Pero siendo excepcional, no es tan raro. Hay 400 indultos cada año. Alegar la igualdad de todos los españoles ante la ley, como dice Ciudadanos para situarse contra el indulto, es una trampa. Todos los españoles son iguales ante la ley, sí... también para pedir indulto (aunque solo el 6% de las peticiones lo logra). El Gobierno puede aplicar el indulto en los casos en que considere que su decisión es buena por razones de intéres general.

No sirve de mucho decirle al cuñado cosas como que el procés es un desafío político y que necesita una solución política. Es un argumento muy débil, porque para casi la totalidad de la población eso que llamamos el “imperio de la ley” está por encima de cualquier consideración política. Es mejor, en mi opinión, explicar que Oriol Junqueras lleva tres años en la cárcel, lo cual para mucha gente es excesivo. Y que en una carta, que sin duda ha sido prefabricada para ayudar a la distensión, ha renunciado a la vía unilateral, lo cual significa de hecho dar un paso atrás y renunciar a la reinicidencia. La reincidencia, por otro lado, impediría ya de lleno un indulto posterior. También es bueno que el cuñado lo sepa.

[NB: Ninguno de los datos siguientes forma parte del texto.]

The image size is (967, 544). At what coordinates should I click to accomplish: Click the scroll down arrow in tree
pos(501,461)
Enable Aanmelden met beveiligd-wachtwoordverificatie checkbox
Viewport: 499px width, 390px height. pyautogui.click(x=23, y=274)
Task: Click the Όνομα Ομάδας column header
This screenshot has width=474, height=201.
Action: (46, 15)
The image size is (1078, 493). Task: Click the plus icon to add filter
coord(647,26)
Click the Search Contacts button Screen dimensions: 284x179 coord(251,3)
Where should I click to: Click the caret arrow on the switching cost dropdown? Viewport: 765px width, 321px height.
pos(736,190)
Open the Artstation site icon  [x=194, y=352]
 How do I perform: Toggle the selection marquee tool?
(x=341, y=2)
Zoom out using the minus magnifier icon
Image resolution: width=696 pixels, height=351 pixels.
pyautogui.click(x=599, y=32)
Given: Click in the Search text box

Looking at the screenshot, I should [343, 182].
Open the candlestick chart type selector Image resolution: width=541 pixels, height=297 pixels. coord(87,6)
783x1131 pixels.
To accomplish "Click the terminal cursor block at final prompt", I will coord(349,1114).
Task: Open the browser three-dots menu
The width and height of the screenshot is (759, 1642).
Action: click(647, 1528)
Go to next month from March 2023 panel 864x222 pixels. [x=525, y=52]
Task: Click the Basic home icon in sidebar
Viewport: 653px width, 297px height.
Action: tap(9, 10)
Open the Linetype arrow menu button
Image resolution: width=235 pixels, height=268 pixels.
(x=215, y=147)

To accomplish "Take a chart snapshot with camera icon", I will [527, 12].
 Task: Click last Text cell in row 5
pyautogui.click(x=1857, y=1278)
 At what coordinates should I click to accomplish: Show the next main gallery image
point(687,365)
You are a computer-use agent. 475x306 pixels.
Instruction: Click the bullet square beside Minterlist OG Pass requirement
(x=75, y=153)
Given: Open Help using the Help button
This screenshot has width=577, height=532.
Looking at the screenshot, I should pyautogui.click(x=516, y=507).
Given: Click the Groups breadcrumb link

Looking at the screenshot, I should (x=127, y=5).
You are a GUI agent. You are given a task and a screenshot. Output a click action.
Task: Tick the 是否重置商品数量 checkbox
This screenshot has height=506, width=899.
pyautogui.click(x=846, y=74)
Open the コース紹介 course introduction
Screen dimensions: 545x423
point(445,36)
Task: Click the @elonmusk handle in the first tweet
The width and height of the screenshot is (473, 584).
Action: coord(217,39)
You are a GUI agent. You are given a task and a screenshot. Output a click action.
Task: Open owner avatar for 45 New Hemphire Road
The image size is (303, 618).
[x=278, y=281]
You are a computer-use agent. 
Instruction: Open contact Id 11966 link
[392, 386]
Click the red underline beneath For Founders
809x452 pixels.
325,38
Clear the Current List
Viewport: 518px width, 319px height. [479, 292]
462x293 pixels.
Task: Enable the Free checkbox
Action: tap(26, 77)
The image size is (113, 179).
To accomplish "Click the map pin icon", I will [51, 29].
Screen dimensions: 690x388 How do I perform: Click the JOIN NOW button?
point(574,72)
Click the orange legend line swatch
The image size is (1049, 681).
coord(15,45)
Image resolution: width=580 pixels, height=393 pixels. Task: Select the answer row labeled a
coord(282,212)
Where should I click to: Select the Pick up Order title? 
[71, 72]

Lo mejor será distinguir entre, por un lado, los presos de ERC y de su entorno, que parecen estar más de acuerdo en un diálogo útil para las dos partes que en un nuevo desafío unilateral por la independencia y, por otro lado, los hostiles seguidores de Puigdemont, que huyó de la Justicia y pasa sus días libre en Bélgica, amenanzando, él sí, con volverlo a hacer. Esa comparación entre Puigdemont y Junqueras resulta muy descriptiva de las dos vías que ahora se están bifurcando, y lo bueno que sería que prevaleciera la de la solución necesariamente multilateral.

En otras palabras: ¿Qué preferimos? ¿Dejar libres a quienes abandonan la amenaza unilateral, los que han ganado las elecciones en Cataluña y la gobiernan? ¿O seguir fomentando el victimismo, tan útil para los más radicales, que son precisamente quienes perdieron las elecciones y quienes están en la calle?

Sí, ya sé que los cuñados no suelen cambiar de opinión con facilidad, como tampoco nosotros lo hacemos. Pero los argumentos quizá ayuden el domingo, que se promete intenso.